═════ DATASET CONTENT

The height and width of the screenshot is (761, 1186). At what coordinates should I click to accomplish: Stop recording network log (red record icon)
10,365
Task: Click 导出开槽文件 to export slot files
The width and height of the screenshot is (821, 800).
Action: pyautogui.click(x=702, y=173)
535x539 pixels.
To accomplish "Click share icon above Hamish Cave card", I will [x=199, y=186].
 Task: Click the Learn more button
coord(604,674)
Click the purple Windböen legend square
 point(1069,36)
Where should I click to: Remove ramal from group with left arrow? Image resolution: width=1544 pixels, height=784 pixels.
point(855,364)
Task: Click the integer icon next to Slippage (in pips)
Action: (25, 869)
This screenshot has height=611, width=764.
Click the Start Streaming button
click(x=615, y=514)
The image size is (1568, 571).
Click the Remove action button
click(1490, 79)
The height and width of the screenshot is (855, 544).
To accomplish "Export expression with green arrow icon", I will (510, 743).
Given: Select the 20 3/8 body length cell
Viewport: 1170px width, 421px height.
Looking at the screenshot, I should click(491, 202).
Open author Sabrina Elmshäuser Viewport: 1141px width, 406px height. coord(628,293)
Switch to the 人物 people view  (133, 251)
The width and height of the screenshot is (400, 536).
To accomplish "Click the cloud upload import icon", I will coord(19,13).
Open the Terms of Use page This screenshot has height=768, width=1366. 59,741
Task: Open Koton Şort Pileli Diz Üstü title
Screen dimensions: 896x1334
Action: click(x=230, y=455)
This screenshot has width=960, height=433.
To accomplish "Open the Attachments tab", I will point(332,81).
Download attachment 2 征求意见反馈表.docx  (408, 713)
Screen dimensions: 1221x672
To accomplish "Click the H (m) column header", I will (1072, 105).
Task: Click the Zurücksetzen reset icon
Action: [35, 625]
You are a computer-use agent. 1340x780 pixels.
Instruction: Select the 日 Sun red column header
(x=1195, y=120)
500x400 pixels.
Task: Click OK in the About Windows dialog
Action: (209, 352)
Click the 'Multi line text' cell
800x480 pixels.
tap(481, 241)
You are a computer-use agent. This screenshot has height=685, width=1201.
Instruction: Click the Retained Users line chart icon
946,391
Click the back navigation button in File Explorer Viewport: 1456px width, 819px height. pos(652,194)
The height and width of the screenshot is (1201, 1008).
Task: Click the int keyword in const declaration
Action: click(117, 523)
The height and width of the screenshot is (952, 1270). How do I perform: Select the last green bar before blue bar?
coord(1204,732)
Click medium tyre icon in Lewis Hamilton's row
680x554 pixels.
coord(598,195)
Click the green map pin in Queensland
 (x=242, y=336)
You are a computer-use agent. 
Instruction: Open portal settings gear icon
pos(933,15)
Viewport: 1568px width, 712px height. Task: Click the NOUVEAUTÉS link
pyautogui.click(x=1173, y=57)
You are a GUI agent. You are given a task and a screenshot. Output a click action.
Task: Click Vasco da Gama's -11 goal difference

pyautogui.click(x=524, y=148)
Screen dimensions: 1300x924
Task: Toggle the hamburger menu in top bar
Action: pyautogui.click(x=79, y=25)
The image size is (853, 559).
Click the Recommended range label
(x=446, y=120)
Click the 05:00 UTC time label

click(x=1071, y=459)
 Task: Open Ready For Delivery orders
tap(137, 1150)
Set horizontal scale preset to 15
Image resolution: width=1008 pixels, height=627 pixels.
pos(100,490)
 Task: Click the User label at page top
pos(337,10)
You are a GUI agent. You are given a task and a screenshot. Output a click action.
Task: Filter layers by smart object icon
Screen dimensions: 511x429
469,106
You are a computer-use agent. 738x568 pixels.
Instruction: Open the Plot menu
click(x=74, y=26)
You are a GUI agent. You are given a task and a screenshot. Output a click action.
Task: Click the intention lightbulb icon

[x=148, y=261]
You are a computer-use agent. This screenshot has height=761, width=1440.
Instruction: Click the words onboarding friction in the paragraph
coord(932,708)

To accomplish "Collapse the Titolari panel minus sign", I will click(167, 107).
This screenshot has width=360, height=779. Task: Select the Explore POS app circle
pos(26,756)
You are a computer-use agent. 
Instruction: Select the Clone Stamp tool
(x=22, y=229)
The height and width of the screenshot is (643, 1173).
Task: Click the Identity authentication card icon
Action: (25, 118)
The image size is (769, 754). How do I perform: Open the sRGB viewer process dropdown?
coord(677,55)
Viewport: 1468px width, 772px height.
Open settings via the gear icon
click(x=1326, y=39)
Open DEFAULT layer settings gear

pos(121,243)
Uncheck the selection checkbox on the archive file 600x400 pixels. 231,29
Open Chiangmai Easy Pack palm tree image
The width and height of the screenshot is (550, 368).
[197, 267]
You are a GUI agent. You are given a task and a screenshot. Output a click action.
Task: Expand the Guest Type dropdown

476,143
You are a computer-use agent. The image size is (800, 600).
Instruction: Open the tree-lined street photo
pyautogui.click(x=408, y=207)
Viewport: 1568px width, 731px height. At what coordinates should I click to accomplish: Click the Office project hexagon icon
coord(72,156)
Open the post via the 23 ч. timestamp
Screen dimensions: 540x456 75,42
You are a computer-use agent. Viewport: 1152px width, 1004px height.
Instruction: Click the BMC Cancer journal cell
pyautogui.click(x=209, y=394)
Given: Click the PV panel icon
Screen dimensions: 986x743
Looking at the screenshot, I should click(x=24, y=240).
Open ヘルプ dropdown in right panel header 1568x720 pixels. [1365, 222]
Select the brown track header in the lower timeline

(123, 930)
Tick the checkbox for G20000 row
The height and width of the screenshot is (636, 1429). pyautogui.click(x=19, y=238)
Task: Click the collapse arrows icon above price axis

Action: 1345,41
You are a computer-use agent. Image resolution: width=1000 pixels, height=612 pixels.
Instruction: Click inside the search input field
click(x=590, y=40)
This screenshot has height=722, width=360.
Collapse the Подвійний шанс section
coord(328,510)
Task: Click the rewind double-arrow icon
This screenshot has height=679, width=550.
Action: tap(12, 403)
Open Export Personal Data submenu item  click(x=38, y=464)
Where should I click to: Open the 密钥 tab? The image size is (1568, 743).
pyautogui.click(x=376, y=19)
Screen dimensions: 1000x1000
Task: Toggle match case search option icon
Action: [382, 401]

══════════

**WHAT YOU HAVE TO DO**.
Each line of the material above needs to be quoted exactly, please.

**RESULT**.
The height and width of the screenshot is (761, 1186). At what coordinates should I click to accomplish: Stop recording network log (red record icon)
10,365
Task: Click 导出开槽文件 to export slot files
The width and height of the screenshot is (821, 800).
Action: pyautogui.click(x=702, y=173)
535x539 pixels.
To accomplish "Click share icon above Hamish Cave card", I will [x=199, y=186].
 Task: Click the Learn more button
coord(604,674)
Click the purple Windböen legend square
 point(1069,36)
Where should I click to: Remove ramal from group with left arrow? Image resolution: width=1544 pixels, height=784 pixels.
point(855,364)
Task: Click the integer icon next to Slippage (in pips)
Action: (25, 869)
This screenshot has height=611, width=764.
Click the Start Streaming button
click(x=615, y=514)
The image size is (1568, 571).
Click the Remove action button
click(1490, 79)
The height and width of the screenshot is (855, 544).
To accomplish "Export expression with green arrow icon", I will (510, 743).
Given: Select the 20 3/8 body length cell
Viewport: 1170px width, 421px height.
Looking at the screenshot, I should click(491, 202).
Open author Sabrina Elmshäuser Viewport: 1141px width, 406px height. coord(628,293)
Switch to the 人物 people view  (133, 251)
The width and height of the screenshot is (400, 536).
To accomplish "Click the cloud upload import icon", I will coord(19,13).
Open the Terms of Use page This screenshot has height=768, width=1366. 59,741
Task: Open Koton Şort Pileli Diz Üstü title
Screen dimensions: 896x1334
Action: click(x=230, y=455)
This screenshot has width=960, height=433.
To accomplish "Open the Attachments tab", I will point(332,81).
Download attachment 2 征求意见反馈表.docx  (408, 713)
Screen dimensions: 1221x672
To accomplish "Click the H (m) column header", I will (1072, 105).
Task: Click the Zurücksetzen reset icon
Action: [35, 625]
You are a computer-use agent. 1340x780 pixels.
Instruction: Select the 日 Sun red column header
(x=1195, y=120)
500x400 pixels.
Task: Click OK in the About Windows dialog
Action: (209, 352)
Click the 'Multi line text' cell
800x480 pixels.
tap(481, 241)
You are a computer-use agent. This screenshot has height=685, width=1201.
Instruction: Click the Retained Users line chart icon
946,391
Click the back navigation button in File Explorer Viewport: 1456px width, 819px height. pos(652,194)
The height and width of the screenshot is (1201, 1008).
Task: Click the int keyword in const declaration
Action: click(117, 523)
The height and width of the screenshot is (952, 1270). How do I perform: Select the last green bar before blue bar?
coord(1204,732)
Click medium tyre icon in Lewis Hamilton's row
680x554 pixels.
coord(598,195)
Click the green map pin in Queensland
 (x=242, y=336)
You are a computer-use agent. 
Instruction: Open portal settings gear icon
pos(933,15)
Viewport: 1568px width, 712px height. Task: Click the NOUVEAUTÉS link
pyautogui.click(x=1173, y=57)
You are a GUI agent. You are given a task and a screenshot. Output a click action.
Task: Click Vasco da Gama's -11 goal difference

pyautogui.click(x=524, y=148)
Screen dimensions: 1300x924
Task: Toggle the hamburger menu in top bar
Action: pyautogui.click(x=79, y=25)
The image size is (853, 559).
Click the Recommended range label
(x=446, y=120)
Click the 05:00 UTC time label

click(x=1071, y=459)
 Task: Open Ready For Delivery orders
tap(137, 1150)
Set horizontal scale preset to 15
Image resolution: width=1008 pixels, height=627 pixels.
pos(100,490)
 Task: Click the User label at page top
pos(337,10)
You are a GUI agent. You are given a task and a screenshot. Output a click action.
Task: Filter layers by smart object icon
Screen dimensions: 511x429
469,106
You are a computer-use agent. 738x568 pixels.
Instruction: Open the Plot menu
click(x=74, y=26)
You are a GUI agent. You are given a task and a screenshot. Output a click action.
Task: Click the intention lightbulb icon

[x=148, y=261]
You are a computer-use agent. This screenshot has height=761, width=1440.
Instruction: Click the words onboarding friction in the paragraph
coord(932,708)

To accomplish "Collapse the Titolari panel minus sign", I will click(167, 107).
This screenshot has width=360, height=779. Task: Select the Explore POS app circle
pos(26,756)
You are a computer-use agent. 
Instruction: Select the Clone Stamp tool
(x=22, y=229)
The height and width of the screenshot is (643, 1173).
Task: Click the Identity authentication card icon
Action: (25, 118)
The image size is (769, 754). How do I perform: Open the sRGB viewer process dropdown?
coord(677,55)
Viewport: 1468px width, 772px height.
Open settings via the gear icon
click(x=1326, y=39)
Open DEFAULT layer settings gear

pos(121,243)
Uncheck the selection checkbox on the archive file 600x400 pixels. 231,29
Open Chiangmai Easy Pack palm tree image
The width and height of the screenshot is (550, 368).
[197, 267]
You are a GUI agent. You are given a task and a screenshot. Output a click action.
Task: Expand the Guest Type dropdown

476,143
You are a computer-use agent. The image size is (800, 600).
Instruction: Open the tree-lined street photo
pyautogui.click(x=408, y=207)
Viewport: 1568px width, 731px height. At what coordinates should I click to accomplish: Click the Office project hexagon icon
coord(72,156)
Open the post via the 23 ч. timestamp
Screen dimensions: 540x456 75,42
You are a computer-use agent. Viewport: 1152px width, 1004px height.
Instruction: Click the BMC Cancer journal cell
pyautogui.click(x=209, y=394)
Given: Click the PV panel icon
Screen dimensions: 986x743
Looking at the screenshot, I should click(x=24, y=240).
Open ヘルプ dropdown in right panel header 1568x720 pixels. [1365, 222]
Select the brown track header in the lower timeline

(123, 930)
Tick the checkbox for G20000 row
The height and width of the screenshot is (636, 1429). pyautogui.click(x=19, y=238)
Task: Click the collapse arrows icon above price axis

Action: 1345,41
You are a computer-use agent. Image resolution: width=1000 pixels, height=612 pixels.
Instruction: Click inside the search input field
click(x=590, y=40)
This screenshot has height=722, width=360.
Collapse the Подвійний шанс section
coord(328,510)
Task: Click the rewind double-arrow icon
This screenshot has height=679, width=550.
Action: tap(12, 403)
Open Export Personal Data submenu item  click(x=38, y=464)
Where should I click to: Open the 密钥 tab? The image size is (1568, 743).
pyautogui.click(x=376, y=19)
Screen dimensions: 1000x1000
Task: Toggle match case search option icon
Action: [382, 401]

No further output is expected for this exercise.